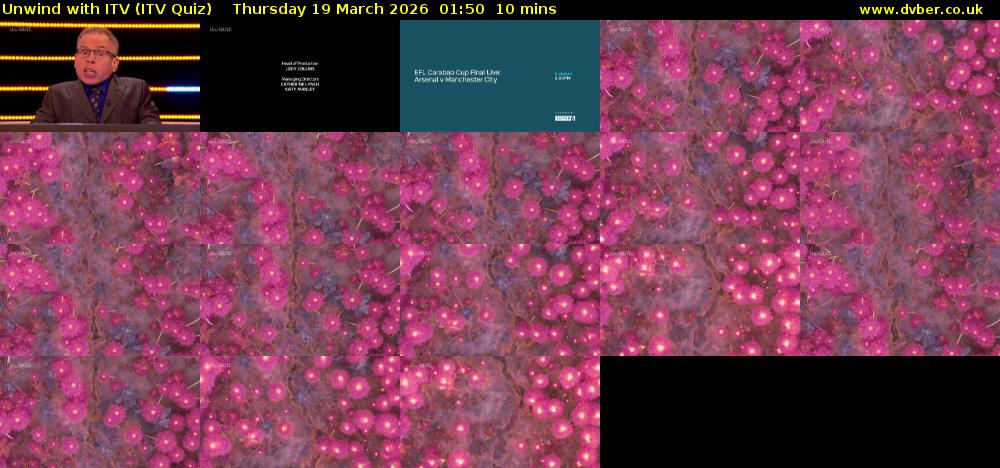Click 'EFL Carabao Cup Final Live' text
Viewport: 1000px width, 468px height.
[457, 73]
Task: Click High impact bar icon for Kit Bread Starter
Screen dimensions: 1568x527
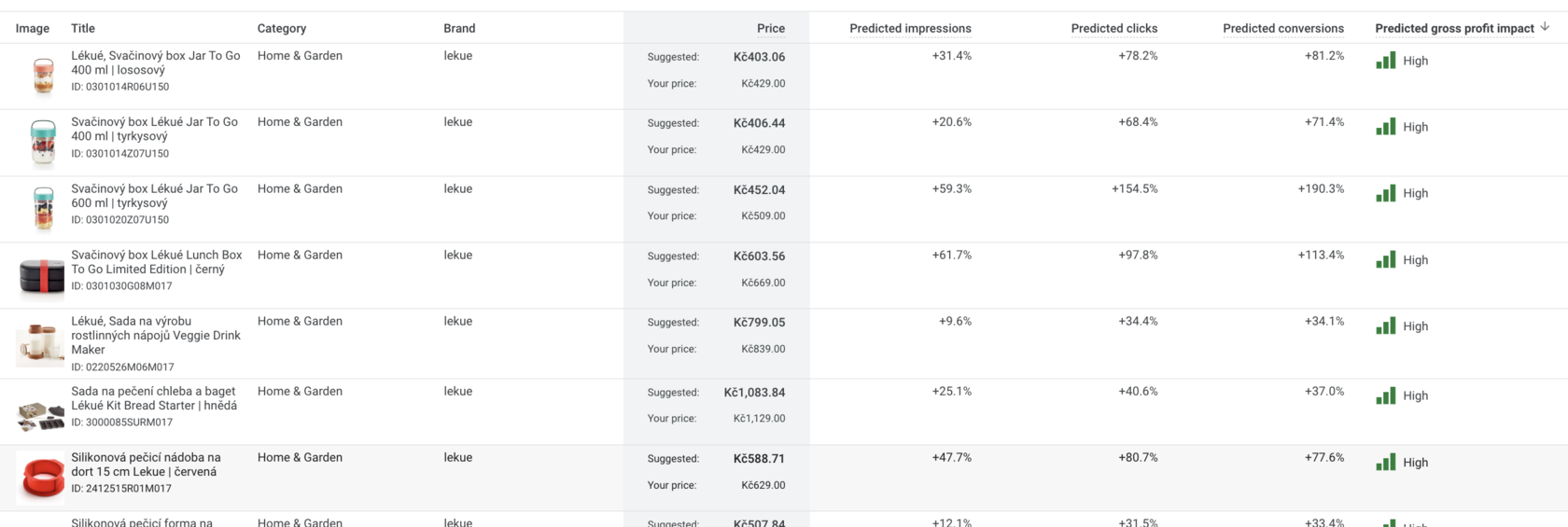Action: [x=1386, y=395]
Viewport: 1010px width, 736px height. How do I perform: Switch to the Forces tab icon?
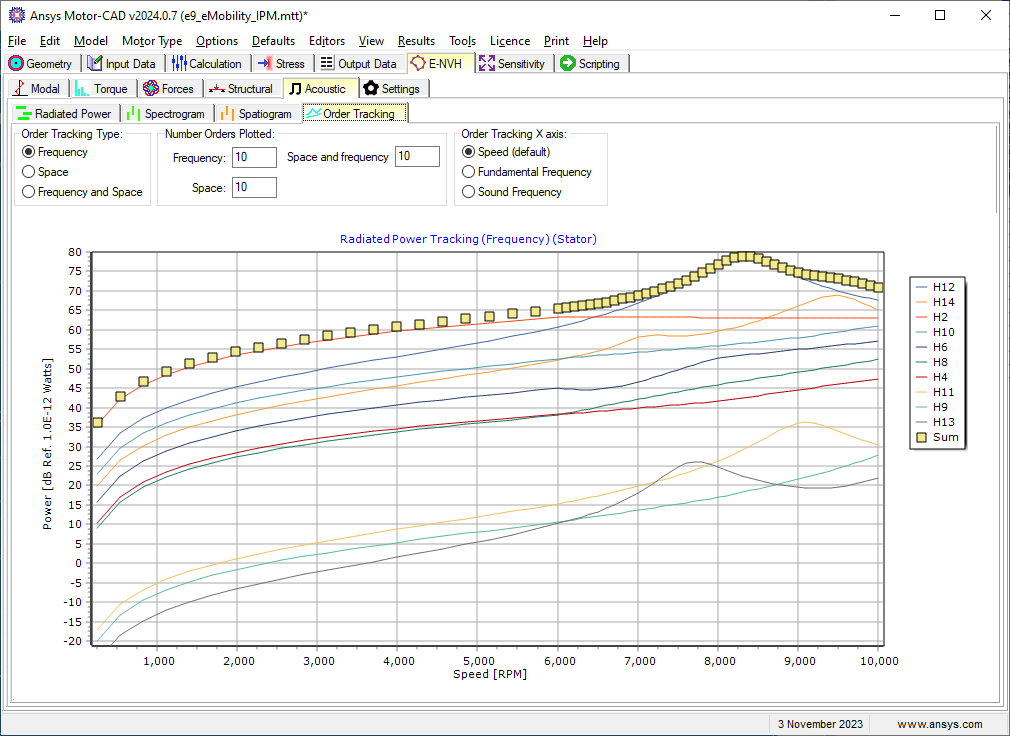(x=151, y=88)
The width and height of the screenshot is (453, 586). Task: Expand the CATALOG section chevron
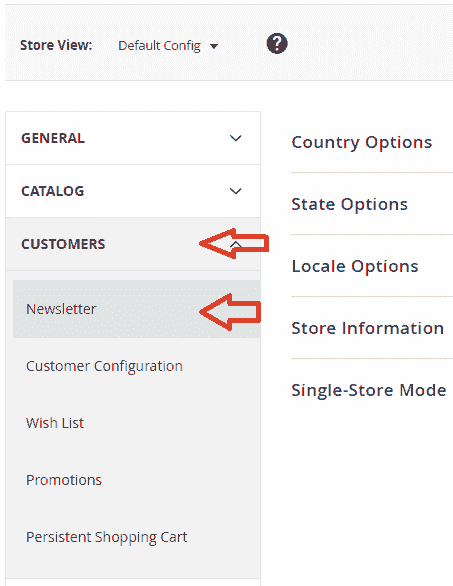[235, 191]
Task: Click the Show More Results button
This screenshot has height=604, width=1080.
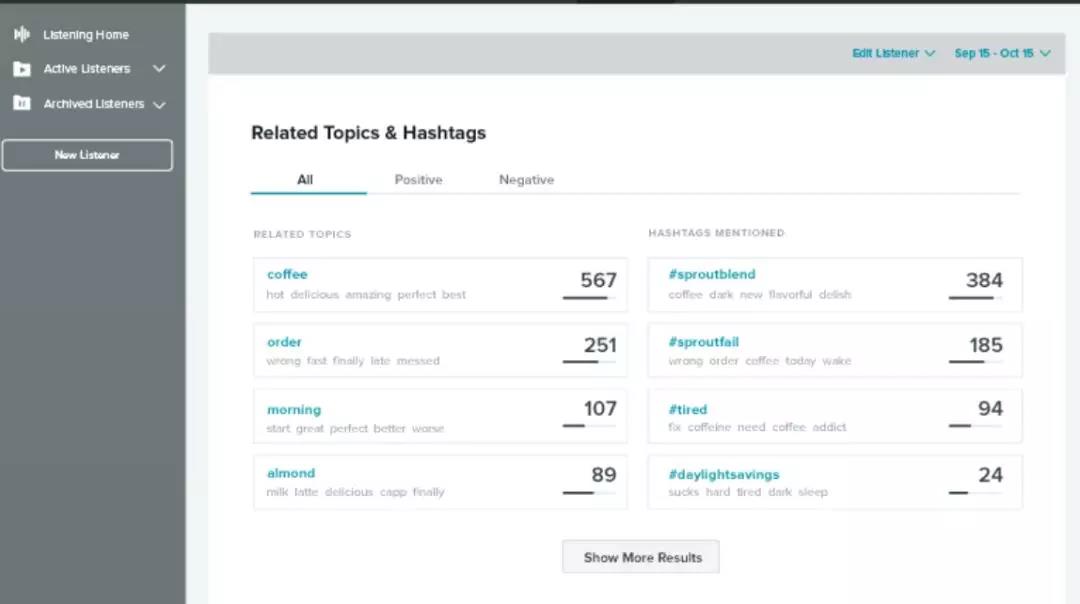Action: click(x=641, y=557)
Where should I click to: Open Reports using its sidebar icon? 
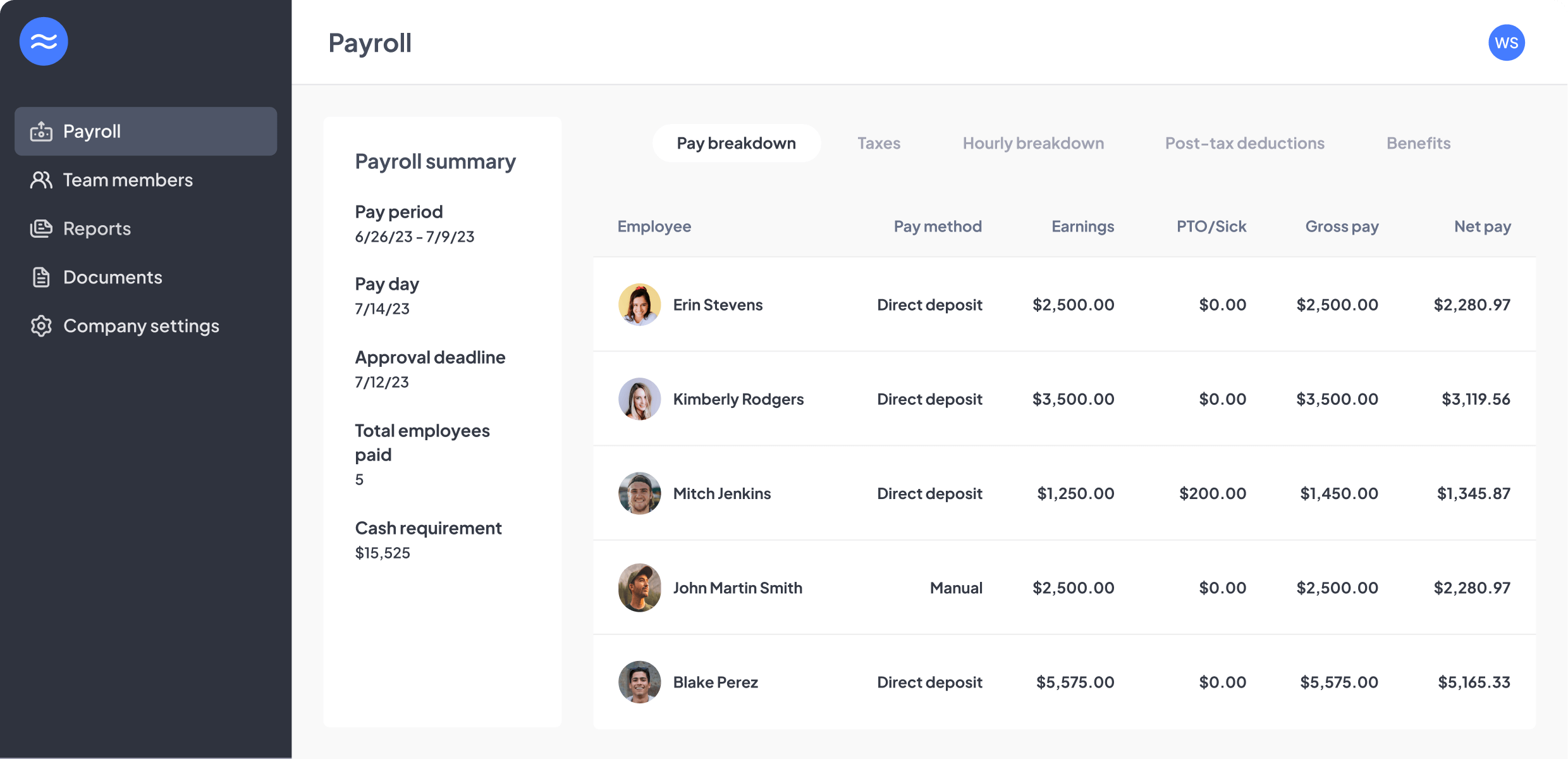tap(41, 228)
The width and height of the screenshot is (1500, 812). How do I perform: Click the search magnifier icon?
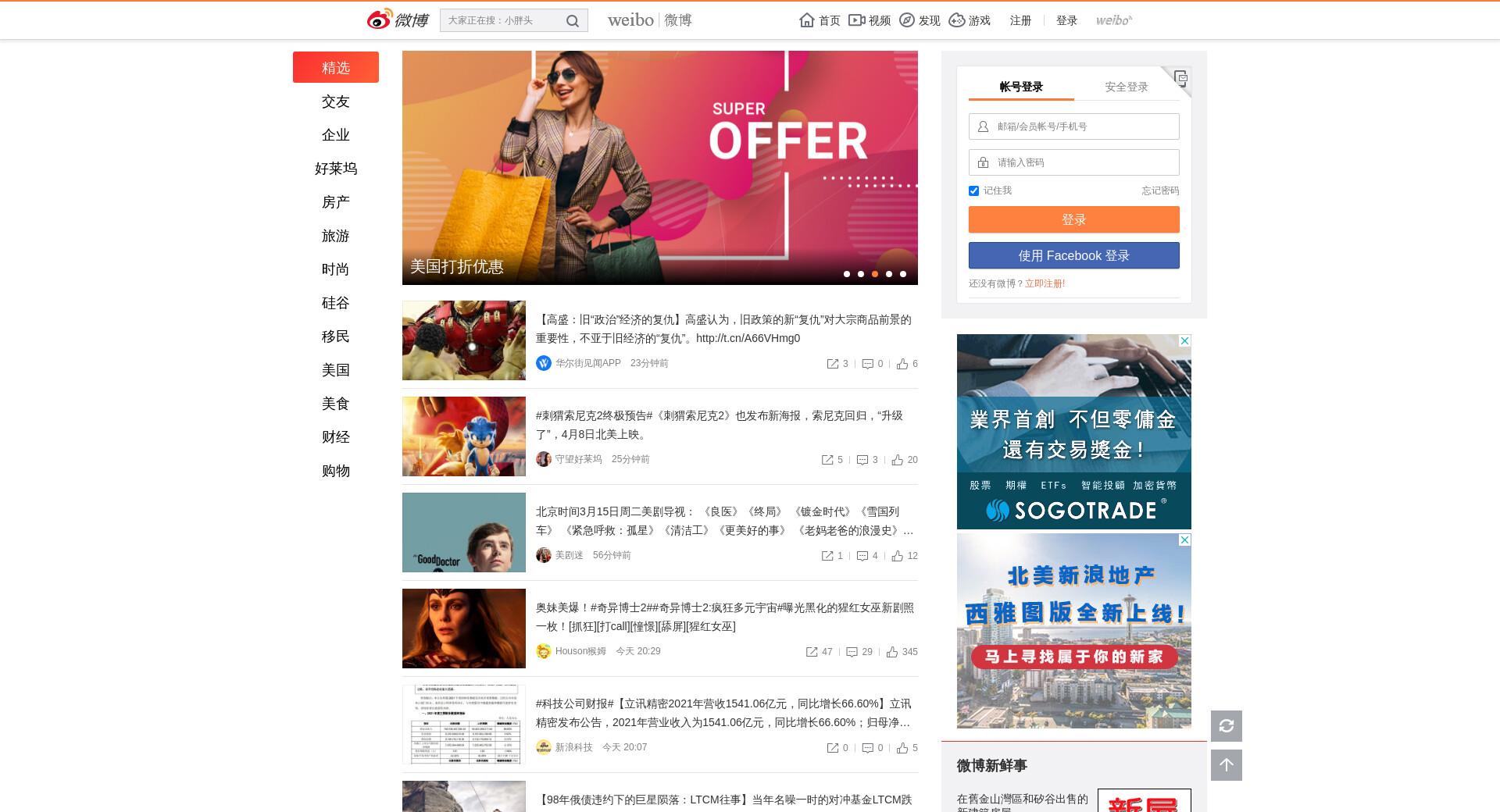point(572,21)
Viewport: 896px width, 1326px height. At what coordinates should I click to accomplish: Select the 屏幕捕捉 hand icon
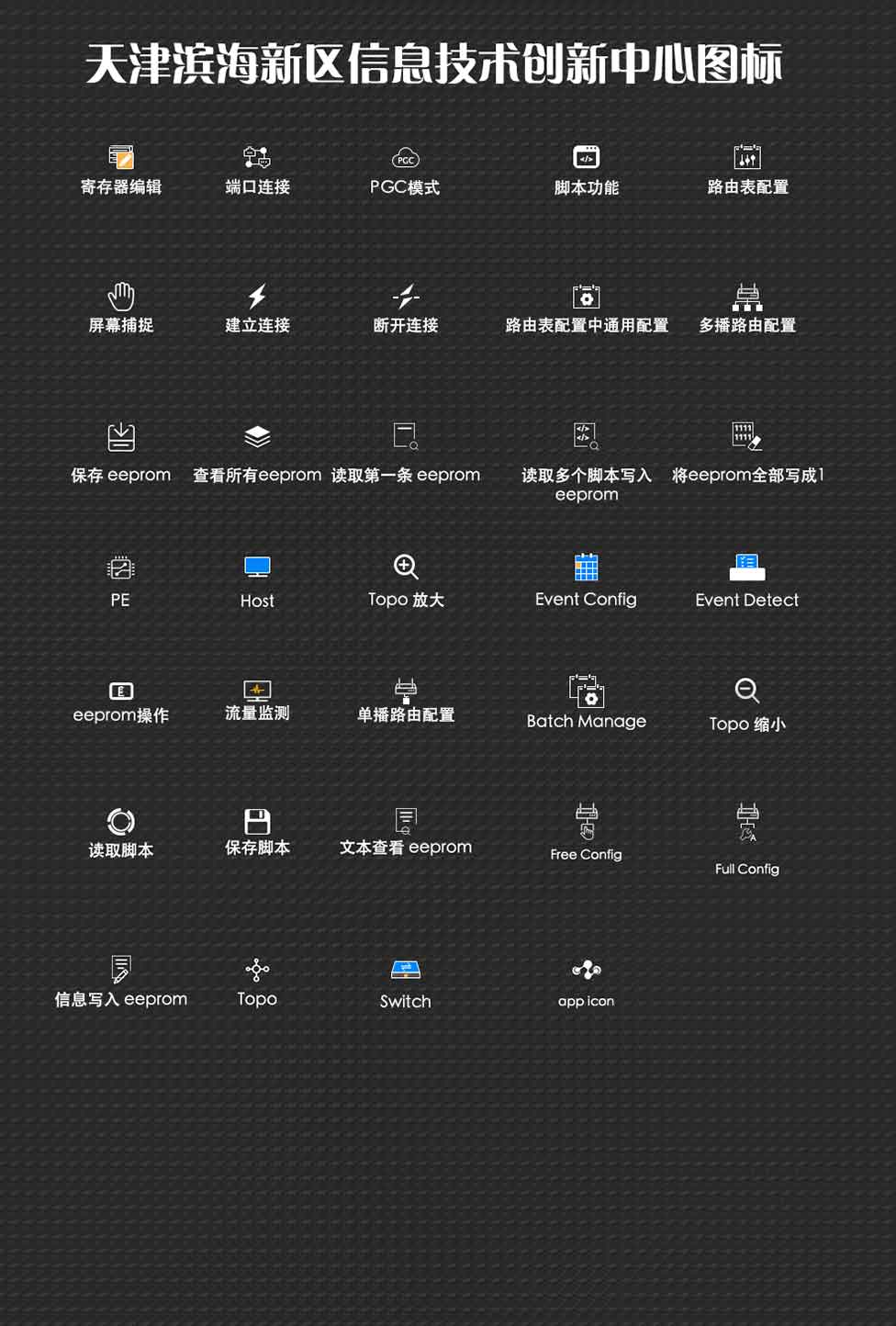[x=121, y=296]
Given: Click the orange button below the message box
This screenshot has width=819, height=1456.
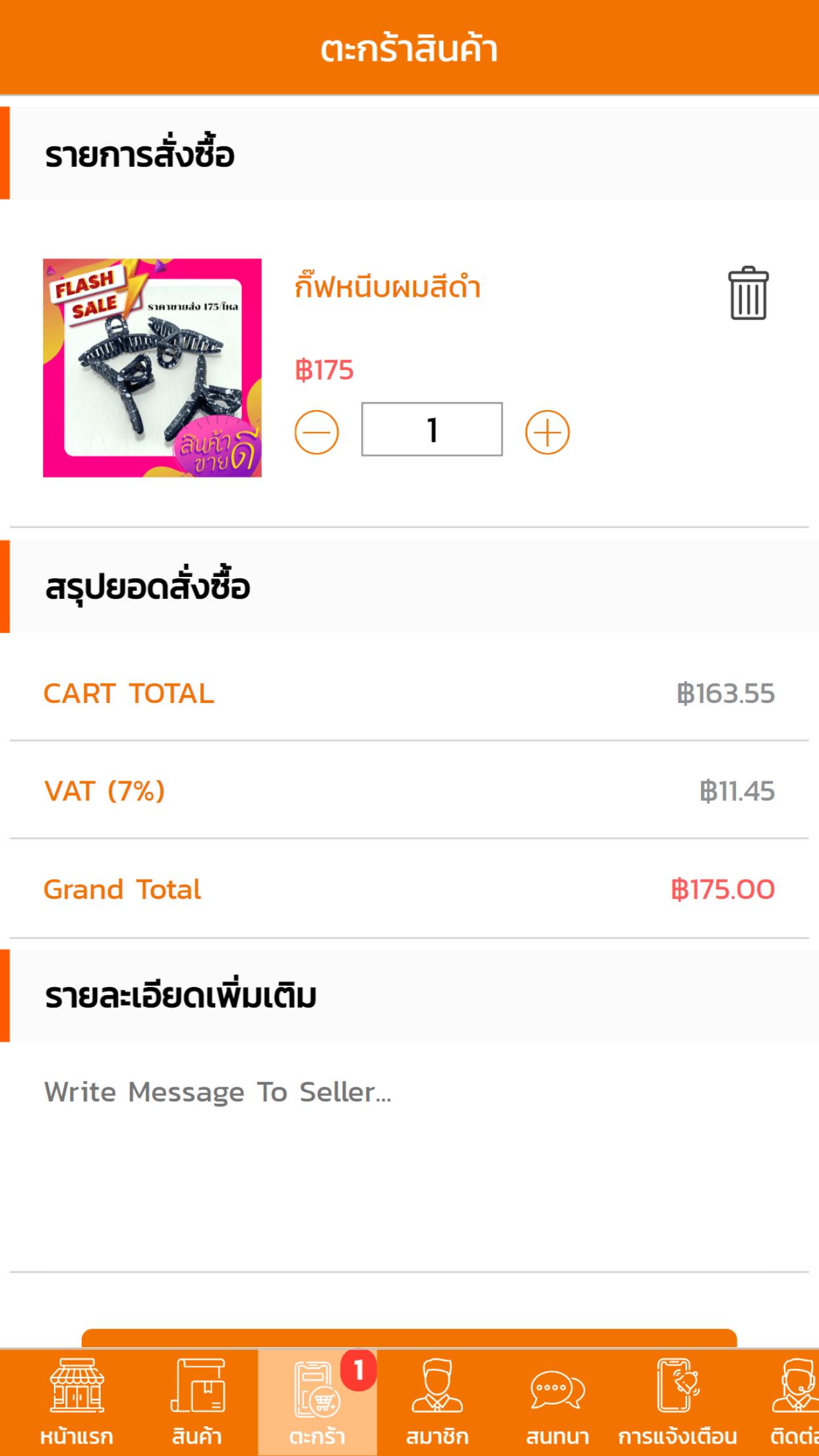Looking at the screenshot, I should 409,1339.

==========

Swap "orange" for "blue" in the entries, starting at the line that contains "Given: Click the" and ending at the last line of the entries, and give those lines back with nothing else changed. Omit the pictures.

# COMPLETE ANSWER:
Given: Click the blue button below the message box
This screenshot has width=819, height=1456.
Looking at the screenshot, I should 409,1339.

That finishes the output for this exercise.